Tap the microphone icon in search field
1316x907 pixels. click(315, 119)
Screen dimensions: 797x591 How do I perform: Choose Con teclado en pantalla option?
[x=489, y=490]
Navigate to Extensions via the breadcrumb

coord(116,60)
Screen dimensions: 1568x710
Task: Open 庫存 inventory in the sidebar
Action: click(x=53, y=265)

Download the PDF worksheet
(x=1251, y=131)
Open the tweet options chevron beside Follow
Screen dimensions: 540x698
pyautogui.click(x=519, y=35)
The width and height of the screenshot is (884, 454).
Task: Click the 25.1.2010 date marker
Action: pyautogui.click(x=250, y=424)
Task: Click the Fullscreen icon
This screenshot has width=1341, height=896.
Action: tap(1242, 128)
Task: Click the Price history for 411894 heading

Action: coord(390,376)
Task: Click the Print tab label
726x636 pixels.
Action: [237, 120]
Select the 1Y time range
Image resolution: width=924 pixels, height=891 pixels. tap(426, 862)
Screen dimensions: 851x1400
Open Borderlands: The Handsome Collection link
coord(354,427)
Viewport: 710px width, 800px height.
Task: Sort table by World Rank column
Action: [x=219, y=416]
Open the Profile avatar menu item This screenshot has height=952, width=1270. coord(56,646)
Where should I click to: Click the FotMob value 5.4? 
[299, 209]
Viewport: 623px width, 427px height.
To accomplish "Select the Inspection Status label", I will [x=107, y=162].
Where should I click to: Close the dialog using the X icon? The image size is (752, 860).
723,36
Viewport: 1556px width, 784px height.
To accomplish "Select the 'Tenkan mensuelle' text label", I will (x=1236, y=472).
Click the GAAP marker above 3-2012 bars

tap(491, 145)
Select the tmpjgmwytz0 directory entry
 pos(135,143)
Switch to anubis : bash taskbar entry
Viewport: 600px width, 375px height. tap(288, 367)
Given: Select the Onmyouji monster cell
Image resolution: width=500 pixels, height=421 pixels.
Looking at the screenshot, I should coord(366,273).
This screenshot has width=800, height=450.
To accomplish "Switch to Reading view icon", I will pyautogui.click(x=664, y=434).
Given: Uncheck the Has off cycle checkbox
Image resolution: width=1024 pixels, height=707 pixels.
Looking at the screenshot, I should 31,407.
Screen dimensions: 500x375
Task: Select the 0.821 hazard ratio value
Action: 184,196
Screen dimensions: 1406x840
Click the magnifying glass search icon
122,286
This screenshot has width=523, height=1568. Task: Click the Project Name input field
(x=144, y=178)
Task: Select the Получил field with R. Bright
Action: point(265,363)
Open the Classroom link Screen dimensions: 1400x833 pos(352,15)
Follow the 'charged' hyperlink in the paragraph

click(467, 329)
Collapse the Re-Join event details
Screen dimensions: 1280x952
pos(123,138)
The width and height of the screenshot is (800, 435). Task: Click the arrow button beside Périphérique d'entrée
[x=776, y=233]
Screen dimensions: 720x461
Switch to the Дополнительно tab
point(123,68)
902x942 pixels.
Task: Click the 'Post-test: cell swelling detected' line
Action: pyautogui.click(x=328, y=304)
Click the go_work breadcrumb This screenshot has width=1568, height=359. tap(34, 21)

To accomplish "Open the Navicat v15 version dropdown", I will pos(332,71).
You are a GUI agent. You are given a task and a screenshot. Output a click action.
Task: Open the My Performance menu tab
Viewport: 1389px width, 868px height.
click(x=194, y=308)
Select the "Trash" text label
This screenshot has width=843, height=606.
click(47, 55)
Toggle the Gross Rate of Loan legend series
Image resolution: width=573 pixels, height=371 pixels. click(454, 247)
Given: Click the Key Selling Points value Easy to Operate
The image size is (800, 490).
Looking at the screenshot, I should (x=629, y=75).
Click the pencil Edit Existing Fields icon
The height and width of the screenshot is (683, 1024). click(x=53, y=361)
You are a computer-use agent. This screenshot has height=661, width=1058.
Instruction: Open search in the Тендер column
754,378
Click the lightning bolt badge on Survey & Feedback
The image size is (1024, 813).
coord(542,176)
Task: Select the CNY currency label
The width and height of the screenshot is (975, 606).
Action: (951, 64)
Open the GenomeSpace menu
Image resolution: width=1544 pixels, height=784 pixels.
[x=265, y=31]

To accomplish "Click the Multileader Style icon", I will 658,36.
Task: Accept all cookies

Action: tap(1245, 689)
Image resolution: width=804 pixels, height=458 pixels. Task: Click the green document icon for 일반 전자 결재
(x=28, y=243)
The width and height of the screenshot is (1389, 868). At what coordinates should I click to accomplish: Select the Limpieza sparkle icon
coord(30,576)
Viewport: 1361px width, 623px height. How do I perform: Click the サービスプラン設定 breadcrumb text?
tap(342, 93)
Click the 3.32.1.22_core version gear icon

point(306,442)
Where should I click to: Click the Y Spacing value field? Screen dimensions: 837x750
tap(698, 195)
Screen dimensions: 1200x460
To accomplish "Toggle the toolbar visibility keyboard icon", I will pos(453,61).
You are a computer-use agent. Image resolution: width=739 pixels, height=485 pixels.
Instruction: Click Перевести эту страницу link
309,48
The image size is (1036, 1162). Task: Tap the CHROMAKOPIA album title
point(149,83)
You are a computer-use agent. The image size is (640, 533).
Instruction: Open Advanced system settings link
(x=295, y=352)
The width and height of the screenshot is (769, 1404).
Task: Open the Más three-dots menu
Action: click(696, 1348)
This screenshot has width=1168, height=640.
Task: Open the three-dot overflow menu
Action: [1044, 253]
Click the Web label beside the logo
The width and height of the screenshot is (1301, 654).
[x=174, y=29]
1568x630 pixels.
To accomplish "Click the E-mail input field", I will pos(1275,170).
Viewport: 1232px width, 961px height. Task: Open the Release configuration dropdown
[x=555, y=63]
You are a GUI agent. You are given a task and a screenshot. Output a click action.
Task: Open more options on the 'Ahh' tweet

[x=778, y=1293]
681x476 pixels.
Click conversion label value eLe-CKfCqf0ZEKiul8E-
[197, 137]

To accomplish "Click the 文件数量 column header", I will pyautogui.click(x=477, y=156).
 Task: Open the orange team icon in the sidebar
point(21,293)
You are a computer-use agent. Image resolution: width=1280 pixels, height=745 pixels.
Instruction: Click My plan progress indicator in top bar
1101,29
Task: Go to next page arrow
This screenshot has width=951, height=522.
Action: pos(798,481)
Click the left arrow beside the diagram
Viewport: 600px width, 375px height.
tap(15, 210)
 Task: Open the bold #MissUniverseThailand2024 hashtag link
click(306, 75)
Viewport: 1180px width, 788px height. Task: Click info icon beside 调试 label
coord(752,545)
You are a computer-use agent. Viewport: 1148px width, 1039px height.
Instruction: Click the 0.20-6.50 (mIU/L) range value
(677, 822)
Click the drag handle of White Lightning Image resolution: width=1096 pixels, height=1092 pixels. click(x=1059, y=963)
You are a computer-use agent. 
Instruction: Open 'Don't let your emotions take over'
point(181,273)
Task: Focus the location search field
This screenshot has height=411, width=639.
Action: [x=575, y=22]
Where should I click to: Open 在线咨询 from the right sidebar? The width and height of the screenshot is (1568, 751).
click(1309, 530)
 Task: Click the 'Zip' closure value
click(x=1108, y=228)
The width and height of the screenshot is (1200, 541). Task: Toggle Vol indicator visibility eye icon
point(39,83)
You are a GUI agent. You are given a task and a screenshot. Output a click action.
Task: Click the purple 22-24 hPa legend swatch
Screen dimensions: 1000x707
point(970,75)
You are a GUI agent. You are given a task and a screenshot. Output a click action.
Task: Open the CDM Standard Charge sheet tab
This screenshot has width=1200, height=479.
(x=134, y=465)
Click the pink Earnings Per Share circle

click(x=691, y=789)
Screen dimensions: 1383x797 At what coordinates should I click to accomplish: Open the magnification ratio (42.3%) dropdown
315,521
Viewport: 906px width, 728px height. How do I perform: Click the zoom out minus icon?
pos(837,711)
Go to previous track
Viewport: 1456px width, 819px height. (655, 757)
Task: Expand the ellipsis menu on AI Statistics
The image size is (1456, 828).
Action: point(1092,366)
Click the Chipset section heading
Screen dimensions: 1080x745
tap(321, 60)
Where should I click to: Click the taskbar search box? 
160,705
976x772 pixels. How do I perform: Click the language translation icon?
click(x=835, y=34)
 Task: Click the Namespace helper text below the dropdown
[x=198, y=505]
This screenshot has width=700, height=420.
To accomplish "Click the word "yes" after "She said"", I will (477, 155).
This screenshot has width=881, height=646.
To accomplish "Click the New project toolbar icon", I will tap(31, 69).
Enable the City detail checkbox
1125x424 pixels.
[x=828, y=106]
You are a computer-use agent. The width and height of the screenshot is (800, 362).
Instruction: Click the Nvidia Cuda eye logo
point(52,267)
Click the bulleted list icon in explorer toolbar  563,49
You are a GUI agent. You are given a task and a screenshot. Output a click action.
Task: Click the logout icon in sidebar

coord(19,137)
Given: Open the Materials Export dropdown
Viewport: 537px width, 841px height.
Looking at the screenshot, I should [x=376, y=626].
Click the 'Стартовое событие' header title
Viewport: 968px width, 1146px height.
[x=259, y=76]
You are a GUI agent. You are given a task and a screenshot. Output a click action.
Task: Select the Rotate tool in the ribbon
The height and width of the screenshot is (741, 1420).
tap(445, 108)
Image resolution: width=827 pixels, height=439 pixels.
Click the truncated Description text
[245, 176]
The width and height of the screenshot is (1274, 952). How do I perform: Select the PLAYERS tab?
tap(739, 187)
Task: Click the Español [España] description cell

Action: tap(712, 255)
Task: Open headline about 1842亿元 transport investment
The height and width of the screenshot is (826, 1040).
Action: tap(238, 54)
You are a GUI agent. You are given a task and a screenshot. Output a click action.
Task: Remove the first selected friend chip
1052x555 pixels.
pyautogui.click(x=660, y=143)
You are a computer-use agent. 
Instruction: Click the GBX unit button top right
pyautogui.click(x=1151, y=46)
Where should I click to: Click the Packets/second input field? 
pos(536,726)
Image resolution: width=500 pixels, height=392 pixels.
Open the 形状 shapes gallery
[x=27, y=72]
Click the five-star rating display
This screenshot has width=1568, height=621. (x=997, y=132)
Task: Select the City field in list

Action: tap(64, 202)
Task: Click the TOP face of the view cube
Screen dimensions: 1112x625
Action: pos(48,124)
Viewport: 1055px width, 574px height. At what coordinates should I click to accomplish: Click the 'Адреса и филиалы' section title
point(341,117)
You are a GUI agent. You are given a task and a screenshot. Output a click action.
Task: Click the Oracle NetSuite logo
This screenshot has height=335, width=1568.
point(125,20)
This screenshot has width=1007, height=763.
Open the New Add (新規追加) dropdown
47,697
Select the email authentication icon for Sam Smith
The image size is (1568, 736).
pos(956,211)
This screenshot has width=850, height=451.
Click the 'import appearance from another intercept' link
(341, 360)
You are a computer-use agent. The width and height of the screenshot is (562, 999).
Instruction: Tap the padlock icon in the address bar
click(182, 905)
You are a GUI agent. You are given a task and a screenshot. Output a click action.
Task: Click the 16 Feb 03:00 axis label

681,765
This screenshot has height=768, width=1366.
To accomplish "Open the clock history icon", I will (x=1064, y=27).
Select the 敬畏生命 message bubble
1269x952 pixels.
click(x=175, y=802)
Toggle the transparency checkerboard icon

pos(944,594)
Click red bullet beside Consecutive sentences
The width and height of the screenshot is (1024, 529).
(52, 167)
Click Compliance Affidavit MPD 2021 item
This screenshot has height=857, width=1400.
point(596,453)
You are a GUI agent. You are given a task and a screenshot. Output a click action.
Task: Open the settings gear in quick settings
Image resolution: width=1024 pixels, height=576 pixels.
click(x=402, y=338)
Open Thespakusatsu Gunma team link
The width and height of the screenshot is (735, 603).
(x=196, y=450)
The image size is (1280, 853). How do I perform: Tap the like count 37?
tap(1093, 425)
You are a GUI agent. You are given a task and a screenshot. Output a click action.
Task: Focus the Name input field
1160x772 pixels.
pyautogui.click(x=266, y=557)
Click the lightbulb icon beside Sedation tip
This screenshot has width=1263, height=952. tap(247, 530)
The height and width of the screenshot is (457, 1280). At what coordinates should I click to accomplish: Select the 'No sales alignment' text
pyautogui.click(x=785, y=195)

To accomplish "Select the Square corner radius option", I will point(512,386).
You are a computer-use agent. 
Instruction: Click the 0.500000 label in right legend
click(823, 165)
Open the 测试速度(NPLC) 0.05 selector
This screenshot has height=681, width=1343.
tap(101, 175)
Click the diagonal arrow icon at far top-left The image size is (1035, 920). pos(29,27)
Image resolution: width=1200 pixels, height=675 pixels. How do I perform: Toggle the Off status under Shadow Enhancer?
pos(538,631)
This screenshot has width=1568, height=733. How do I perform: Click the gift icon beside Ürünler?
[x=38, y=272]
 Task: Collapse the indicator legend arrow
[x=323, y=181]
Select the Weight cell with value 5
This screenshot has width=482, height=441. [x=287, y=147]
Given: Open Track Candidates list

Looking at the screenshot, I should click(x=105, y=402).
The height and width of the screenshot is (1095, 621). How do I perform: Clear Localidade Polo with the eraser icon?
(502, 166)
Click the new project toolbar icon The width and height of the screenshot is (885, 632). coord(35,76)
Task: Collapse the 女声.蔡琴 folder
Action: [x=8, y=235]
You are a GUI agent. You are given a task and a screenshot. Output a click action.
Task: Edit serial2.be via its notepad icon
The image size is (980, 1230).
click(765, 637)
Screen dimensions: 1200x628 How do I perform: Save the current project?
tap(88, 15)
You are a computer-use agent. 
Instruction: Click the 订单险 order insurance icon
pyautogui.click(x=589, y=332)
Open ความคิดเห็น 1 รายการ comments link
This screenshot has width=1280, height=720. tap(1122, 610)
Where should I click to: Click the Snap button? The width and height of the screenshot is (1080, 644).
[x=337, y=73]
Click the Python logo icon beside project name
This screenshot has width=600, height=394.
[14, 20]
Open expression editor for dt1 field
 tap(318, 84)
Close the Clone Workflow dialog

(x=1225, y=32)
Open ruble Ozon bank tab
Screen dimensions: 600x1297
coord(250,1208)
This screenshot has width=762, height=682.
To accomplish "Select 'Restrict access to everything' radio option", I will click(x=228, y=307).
::::
### TASK DETAILS
The lines to return are those in the records above that hold the word "checkbox".

### RESPONSE BELOW
Given: Uncheck the Has off cycle checkbox
Enable the City detail checkbox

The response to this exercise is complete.